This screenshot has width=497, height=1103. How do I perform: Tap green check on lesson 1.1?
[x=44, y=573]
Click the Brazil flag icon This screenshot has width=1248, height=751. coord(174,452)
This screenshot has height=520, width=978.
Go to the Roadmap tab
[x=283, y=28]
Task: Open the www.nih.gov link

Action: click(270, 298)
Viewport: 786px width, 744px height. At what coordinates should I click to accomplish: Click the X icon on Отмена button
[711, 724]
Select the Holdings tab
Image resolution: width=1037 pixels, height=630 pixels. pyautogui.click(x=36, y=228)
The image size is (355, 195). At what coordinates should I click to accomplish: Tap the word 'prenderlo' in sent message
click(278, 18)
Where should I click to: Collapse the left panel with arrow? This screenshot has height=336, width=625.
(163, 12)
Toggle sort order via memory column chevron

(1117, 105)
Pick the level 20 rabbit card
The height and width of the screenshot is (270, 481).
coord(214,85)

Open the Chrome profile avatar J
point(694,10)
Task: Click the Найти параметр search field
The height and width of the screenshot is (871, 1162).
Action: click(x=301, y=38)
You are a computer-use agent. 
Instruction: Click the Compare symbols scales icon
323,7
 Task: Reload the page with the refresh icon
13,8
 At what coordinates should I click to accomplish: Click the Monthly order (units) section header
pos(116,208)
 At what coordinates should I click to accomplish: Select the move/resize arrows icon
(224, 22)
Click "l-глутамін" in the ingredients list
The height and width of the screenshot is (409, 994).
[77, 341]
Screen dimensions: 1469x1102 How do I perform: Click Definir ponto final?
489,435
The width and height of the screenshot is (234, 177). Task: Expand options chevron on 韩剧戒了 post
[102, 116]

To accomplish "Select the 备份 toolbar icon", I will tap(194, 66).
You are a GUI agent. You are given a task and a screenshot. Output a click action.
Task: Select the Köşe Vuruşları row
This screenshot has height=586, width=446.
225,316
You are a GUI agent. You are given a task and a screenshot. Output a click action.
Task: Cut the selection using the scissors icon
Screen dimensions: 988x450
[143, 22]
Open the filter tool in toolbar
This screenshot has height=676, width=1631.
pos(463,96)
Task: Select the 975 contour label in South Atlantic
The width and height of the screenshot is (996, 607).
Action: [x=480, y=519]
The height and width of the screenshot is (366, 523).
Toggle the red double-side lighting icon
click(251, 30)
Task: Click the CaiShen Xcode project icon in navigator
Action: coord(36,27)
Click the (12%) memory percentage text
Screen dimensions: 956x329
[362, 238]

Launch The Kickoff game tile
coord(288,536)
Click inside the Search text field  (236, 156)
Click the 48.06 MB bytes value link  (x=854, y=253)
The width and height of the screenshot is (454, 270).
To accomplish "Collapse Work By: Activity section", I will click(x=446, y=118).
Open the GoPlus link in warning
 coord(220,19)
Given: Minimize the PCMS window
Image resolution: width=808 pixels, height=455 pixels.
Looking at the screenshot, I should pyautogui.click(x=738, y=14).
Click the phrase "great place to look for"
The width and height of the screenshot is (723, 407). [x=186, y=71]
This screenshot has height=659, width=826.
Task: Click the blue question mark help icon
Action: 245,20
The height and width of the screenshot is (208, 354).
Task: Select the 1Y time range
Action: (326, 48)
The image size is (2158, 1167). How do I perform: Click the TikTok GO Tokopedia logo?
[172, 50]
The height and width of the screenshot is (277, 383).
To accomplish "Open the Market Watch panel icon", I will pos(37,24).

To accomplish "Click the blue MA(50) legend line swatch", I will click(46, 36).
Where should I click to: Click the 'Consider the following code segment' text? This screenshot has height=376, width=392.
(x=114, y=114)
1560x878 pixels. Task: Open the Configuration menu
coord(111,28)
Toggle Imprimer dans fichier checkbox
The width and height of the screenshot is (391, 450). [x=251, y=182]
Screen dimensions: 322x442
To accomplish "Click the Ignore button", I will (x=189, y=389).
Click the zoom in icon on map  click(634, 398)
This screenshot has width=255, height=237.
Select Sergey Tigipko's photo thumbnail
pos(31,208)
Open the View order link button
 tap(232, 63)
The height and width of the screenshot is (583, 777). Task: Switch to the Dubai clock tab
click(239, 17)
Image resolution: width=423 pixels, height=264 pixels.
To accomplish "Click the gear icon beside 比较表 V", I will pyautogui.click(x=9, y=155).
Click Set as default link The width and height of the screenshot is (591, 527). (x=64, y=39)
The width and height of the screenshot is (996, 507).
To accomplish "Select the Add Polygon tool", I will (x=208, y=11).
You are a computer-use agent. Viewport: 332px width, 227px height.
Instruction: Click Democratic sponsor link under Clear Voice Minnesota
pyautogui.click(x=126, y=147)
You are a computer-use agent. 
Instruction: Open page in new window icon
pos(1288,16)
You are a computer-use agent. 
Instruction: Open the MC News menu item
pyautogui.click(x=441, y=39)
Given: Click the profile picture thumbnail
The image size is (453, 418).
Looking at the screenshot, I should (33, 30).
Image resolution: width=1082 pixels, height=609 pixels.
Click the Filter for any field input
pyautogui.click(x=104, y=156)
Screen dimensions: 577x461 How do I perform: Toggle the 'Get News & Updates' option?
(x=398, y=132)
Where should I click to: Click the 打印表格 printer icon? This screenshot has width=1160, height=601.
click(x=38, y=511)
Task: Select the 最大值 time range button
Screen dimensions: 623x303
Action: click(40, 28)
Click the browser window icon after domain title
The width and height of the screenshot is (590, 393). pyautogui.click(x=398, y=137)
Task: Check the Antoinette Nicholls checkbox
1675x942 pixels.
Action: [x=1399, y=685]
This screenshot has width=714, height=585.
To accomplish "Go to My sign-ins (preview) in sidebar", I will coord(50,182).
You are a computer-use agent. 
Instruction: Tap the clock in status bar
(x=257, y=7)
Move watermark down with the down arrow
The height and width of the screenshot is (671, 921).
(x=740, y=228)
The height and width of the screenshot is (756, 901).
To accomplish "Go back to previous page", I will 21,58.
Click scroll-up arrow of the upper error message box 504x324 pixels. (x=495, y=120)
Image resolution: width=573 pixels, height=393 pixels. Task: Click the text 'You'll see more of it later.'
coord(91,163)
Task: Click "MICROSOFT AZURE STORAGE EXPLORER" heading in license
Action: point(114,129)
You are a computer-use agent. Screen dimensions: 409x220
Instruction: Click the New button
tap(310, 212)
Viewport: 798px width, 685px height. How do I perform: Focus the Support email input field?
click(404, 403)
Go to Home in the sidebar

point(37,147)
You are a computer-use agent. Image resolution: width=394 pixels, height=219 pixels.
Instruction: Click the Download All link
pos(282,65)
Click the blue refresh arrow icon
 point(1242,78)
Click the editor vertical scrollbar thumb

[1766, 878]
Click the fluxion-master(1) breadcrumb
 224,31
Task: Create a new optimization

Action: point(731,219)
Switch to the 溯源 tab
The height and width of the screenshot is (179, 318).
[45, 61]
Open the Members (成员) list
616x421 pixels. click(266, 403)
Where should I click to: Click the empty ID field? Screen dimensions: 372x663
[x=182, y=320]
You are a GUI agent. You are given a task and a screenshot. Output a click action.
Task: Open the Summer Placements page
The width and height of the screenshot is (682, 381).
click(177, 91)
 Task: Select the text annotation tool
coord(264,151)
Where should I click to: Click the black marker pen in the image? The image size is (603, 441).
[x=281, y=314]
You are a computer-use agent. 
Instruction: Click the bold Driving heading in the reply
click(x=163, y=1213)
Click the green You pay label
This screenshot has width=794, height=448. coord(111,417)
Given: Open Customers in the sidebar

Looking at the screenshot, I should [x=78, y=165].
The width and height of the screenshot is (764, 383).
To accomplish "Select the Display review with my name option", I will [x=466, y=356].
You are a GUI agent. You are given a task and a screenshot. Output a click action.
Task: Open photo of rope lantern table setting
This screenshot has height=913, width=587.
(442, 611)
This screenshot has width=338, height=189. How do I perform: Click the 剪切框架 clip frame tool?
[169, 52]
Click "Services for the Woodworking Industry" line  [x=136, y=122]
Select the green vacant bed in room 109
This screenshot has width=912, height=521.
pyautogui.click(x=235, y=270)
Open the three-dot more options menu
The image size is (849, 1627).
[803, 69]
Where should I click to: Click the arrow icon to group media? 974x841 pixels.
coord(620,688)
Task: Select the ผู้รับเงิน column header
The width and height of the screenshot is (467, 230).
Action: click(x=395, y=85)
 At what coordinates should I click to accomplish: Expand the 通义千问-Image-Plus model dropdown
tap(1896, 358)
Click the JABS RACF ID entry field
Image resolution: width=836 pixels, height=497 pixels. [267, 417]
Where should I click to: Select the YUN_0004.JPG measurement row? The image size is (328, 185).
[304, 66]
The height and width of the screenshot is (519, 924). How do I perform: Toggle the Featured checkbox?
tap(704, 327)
....
Reproduce every line unchanged, from the first one down through the line that contains "Image resolution: width=1037", including both of those lines.

RESPONSE BELOW
This screenshot has width=497, height=1103. How do I perform: Tap green check on lesson 1.1?
[x=44, y=573]
Click the Brazil flag icon This screenshot has width=1248, height=751. coord(174,452)
This screenshot has height=520, width=978.
Go to the Roadmap tab
[x=283, y=28]
Task: Open the www.nih.gov link

Action: click(270, 298)
Viewport: 786px width, 744px height. At what coordinates should I click to accomplish: Click the X icon on Отмена button
[711, 724]
Select the Holdings tab
Image resolution: width=1037 pixels, height=630 pixels. pyautogui.click(x=36, y=228)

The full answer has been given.